**Dataset entries**.
________________________
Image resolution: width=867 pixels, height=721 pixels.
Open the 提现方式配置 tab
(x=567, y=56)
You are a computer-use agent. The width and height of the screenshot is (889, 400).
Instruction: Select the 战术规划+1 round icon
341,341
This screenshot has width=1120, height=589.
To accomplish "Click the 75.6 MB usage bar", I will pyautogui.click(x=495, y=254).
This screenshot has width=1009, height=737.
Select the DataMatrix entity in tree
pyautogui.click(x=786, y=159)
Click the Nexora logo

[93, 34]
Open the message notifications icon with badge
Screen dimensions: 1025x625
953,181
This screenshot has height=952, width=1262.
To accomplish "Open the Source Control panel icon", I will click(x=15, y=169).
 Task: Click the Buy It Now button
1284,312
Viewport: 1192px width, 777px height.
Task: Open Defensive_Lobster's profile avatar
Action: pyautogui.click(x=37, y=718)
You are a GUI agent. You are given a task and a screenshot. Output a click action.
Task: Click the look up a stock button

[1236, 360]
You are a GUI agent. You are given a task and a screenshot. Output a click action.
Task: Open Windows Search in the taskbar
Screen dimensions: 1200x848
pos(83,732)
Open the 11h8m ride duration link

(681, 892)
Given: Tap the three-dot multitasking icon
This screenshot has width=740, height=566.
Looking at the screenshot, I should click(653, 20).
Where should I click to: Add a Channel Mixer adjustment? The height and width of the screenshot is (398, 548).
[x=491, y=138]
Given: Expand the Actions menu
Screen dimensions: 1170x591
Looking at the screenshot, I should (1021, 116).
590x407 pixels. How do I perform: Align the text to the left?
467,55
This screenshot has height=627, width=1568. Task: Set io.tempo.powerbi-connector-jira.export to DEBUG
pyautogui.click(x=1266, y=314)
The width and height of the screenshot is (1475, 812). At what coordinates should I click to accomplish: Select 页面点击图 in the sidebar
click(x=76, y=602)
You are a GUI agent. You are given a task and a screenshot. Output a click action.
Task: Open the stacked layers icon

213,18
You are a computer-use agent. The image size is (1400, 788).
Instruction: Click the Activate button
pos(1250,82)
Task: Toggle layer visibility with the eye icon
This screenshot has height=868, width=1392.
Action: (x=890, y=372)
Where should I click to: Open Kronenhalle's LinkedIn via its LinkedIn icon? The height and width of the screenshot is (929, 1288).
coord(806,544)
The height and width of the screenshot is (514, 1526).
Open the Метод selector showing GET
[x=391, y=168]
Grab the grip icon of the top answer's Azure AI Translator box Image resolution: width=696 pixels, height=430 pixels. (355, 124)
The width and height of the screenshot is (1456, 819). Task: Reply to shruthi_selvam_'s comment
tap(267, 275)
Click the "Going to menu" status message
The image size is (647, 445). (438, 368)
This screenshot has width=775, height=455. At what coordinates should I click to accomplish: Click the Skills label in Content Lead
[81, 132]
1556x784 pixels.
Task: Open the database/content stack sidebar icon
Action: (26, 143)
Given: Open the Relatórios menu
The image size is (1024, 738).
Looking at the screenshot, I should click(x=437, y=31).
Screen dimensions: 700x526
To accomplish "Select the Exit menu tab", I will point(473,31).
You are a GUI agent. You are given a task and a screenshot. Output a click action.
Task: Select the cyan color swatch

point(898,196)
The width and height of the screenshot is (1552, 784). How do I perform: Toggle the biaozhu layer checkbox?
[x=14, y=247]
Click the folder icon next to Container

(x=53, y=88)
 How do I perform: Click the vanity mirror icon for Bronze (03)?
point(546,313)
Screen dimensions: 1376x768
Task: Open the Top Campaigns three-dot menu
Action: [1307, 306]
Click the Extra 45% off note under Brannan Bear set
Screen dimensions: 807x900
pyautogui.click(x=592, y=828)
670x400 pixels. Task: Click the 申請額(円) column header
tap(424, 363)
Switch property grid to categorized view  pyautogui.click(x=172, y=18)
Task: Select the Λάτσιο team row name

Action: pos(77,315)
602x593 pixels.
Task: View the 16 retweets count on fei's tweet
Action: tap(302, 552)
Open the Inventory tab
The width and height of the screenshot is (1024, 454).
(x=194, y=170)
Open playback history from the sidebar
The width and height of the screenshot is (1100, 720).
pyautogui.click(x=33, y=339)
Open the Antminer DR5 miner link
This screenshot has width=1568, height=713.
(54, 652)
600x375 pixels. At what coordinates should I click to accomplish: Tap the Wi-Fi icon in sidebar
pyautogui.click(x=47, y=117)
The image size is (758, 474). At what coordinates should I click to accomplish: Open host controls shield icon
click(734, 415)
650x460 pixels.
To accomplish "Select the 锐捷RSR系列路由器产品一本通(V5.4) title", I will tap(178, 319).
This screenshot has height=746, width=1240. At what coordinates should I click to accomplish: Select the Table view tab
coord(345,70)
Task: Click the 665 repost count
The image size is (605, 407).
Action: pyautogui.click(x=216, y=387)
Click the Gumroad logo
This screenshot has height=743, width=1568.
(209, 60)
________________________
Your answer must consist only of the lines from the start of the records above through the line with "This screenshot has width=1009, height=737.", each retyped exactly.

**RESULT BELOW**.
Image resolution: width=867 pixels, height=721 pixels.
Open the 提现方式配置 tab
(x=567, y=56)
You are a computer-use agent. The width and height of the screenshot is (889, 400).
Instruction: Select the 战术规划+1 round icon
341,341
This screenshot has width=1120, height=589.
To accomplish "Click the 75.6 MB usage bar", I will pyautogui.click(x=495, y=254).
This screenshot has width=1009, height=737.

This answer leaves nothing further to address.